At the moment, this blog is dedicated to opening people's eyes to the great range of films out there. From classics like Sherlock Jr, to modern day masterpieces like Gravity. From foreign films like Amour, to small indie miracles like Beasts Of The Southern Wild. And recently, documentaries. Today's film landed at number 19 on Empire Magazine's top 50 films of 2013. That's above Les Miserables, A Field In England, and Trance. Could it be that documentaries truly are an equally entertaining and enjoyable (as well as educational) genre of film as all our other favourites? But what is causing such a splash? This is Blackfish.

Blackfish, directed by Gabriela Cowperthwaite, is the primarily the story of Tilikum, a killer whale, otherwise known as an orca, that performs in SeaWorld. The documentary takes us through his tale from capture as a calf, to his performances in Sealand and onwards. However, Tilikum is a whale that lives up to his species' name. After killing a trainer in Sealand, causing its closure, Tilikum moved to SeaWorld and, as they all say, history is doomed to repeat itself. But along the way, we are enlightened by fascinating interviews with former SeaWorld trainers who explain the experience of working with the mammoth mammals. They also talk about the darker side of the industry. The lies, the cover ups, the lack of information, the danger they were never informed of. Accompanying this are side stories about other whales and other trainers and even other theme parks in which whales perform. This is far more than a story of a single killer whale; this is a documentary about the nature of the creatures. How gentle they can be but also how violent. How intelligent they are, how emotional, how heartbreaking. The story of Tilikum just links it all together. 

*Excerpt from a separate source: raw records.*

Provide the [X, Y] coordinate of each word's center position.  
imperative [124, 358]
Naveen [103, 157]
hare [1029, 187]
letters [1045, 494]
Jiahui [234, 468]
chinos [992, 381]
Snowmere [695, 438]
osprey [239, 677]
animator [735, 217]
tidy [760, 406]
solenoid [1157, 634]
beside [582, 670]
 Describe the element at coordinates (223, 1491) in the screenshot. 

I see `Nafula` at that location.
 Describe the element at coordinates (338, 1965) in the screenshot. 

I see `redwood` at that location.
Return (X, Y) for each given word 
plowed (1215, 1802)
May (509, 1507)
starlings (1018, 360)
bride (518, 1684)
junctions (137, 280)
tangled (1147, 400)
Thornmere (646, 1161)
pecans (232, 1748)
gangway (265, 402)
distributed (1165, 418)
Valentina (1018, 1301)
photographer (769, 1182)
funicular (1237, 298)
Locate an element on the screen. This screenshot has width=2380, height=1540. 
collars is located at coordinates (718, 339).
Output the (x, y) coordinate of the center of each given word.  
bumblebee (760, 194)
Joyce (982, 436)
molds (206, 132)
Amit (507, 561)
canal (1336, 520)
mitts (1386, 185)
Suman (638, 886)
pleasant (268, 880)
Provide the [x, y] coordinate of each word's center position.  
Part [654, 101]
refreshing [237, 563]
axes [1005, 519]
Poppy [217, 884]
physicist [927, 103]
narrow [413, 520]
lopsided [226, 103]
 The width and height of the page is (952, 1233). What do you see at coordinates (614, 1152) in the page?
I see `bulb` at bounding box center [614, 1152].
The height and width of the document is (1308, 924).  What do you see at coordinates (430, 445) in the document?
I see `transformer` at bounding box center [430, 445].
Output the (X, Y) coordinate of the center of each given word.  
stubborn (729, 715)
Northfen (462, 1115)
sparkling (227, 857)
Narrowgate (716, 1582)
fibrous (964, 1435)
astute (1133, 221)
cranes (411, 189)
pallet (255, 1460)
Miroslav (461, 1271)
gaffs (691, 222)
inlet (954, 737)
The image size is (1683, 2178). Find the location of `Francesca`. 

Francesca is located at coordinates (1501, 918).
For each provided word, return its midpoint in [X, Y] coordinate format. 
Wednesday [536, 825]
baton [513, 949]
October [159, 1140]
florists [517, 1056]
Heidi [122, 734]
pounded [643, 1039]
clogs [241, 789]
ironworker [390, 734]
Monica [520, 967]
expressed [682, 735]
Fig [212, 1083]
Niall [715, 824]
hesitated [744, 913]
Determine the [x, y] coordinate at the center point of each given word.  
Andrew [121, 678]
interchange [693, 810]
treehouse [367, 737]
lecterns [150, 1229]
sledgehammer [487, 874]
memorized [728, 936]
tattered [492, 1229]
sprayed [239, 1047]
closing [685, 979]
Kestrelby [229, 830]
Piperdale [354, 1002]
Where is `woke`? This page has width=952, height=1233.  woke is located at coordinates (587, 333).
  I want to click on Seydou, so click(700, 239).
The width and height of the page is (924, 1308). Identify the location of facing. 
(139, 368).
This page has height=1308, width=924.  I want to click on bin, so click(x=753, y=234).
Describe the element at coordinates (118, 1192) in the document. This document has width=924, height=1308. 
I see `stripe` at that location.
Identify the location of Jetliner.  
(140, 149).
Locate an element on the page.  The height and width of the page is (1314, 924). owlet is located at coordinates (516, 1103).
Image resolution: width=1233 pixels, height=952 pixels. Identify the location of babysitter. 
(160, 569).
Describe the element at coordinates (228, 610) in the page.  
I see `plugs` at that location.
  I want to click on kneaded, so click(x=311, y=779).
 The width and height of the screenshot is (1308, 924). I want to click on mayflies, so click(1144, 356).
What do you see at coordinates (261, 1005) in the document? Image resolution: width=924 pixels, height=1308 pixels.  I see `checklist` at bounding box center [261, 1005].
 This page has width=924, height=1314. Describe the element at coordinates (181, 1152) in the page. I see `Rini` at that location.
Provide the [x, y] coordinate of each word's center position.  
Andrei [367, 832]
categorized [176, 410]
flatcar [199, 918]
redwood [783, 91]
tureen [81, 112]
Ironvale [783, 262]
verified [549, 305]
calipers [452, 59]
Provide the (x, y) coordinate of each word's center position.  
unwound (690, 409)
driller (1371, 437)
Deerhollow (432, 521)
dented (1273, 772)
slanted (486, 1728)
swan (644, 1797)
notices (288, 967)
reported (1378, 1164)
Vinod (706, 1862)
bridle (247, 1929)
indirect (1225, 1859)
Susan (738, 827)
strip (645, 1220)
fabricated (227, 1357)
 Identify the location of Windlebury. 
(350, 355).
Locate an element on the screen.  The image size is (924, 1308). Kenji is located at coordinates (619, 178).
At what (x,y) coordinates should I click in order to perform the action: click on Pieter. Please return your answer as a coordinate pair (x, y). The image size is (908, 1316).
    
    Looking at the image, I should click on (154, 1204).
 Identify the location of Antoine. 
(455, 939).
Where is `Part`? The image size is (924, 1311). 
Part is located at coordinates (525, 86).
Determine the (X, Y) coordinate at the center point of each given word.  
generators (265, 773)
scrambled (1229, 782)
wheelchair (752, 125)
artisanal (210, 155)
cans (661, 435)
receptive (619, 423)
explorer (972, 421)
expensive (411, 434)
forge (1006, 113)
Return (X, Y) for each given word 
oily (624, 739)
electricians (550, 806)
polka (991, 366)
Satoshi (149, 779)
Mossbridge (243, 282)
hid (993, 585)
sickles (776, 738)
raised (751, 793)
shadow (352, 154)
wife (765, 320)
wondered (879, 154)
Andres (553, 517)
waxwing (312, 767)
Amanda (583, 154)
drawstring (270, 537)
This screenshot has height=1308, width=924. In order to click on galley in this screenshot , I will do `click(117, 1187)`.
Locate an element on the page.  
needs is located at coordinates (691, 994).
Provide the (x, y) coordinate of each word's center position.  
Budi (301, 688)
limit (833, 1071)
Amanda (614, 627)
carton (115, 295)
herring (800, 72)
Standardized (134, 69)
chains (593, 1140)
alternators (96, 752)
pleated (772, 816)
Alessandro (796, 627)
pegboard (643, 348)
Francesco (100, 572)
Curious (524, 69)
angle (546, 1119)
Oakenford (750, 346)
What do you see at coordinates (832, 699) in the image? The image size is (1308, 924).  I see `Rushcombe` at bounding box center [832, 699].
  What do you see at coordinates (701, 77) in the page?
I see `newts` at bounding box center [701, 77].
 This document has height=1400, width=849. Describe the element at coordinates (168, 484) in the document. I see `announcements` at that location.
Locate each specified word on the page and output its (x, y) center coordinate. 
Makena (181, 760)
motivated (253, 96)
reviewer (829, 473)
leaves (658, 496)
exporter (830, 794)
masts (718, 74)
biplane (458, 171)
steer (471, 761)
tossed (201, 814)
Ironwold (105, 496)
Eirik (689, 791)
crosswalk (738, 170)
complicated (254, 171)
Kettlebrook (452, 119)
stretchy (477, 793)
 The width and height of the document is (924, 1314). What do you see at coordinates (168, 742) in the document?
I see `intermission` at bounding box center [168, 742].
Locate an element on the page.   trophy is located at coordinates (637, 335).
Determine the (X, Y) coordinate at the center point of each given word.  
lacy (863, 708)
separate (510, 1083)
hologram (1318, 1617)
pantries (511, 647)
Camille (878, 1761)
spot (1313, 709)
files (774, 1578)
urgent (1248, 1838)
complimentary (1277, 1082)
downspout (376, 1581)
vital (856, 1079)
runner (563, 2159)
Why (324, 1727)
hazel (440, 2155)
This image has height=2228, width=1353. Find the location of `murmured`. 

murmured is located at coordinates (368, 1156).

SeaWorld's representatives were flipping out over the film.

Despite SeaWorld claiming that the information portrayed within in the documentary is false or misleading, Cowperthwaite seems to have done her research. Every point the film makes is backed up with either hard evidence such as videos and audio from the courts, or interviews about personal experience in the profession. The latter of which are sometimes jaw-droppingly shocking. One former trainer, Samantha Berg, points out the countless incidents of harm caused by the whales in captivity, and that she was never informed of any of them before her employment. (A shocking list of incidents involving killer whales in the wild versus captivity is available here, on good ol' Wikipedia) Eventually, the evidence is piled up against the treatment of killer whales in captivity and event heir trainers. It becomes somewhat of a horror in the truest sense of the word: what it presents can only be described as horrifying.

They just have a whale of a time.

What Blackfish excels in is its editing. It masterfully paces the way it reveals information throughout its runtime. Revealing its main premise early on and then going back to the beginning, the shocking story of a trainer killing killer whale becomes a terrifying tale of the mistreatment of animals and a new insight into the corruption of greed and power. What seems like a 'look how scary nature is' documentary turns out to ask a bigger question: who is the real monster - man or beast? Cowperthwaite includes video footage that documents the incredible abilities of the trainers and their professionalism around the animals, but also the beautiful and majestic nature of the whales, from their friendliness, to their grief, to their aggression, even in front of an audience. They are used to tell stories and emphasise points, and, in both instances, they help develop the grand scale of shocking information that gets presented.

If Super Size Me put you off McDonalds, Blackfish will likely taint the childhood memories you have of seeing Shamu diving into the air, trainer standing on her nose. Your inner Greenpeace warrior will come out, if only to go after the SeaWorld cooperation that so willingly risked human and animal wellbeing for a few more dollars. A terrifyingly shocking piece of cinema. A real eye opener.

Best Bit? Perhaps should be called worst bit. There is plenty of video footage of orca 'accidents' happening. These moments you simply pray for the trainers, but also feel sorry for the whales.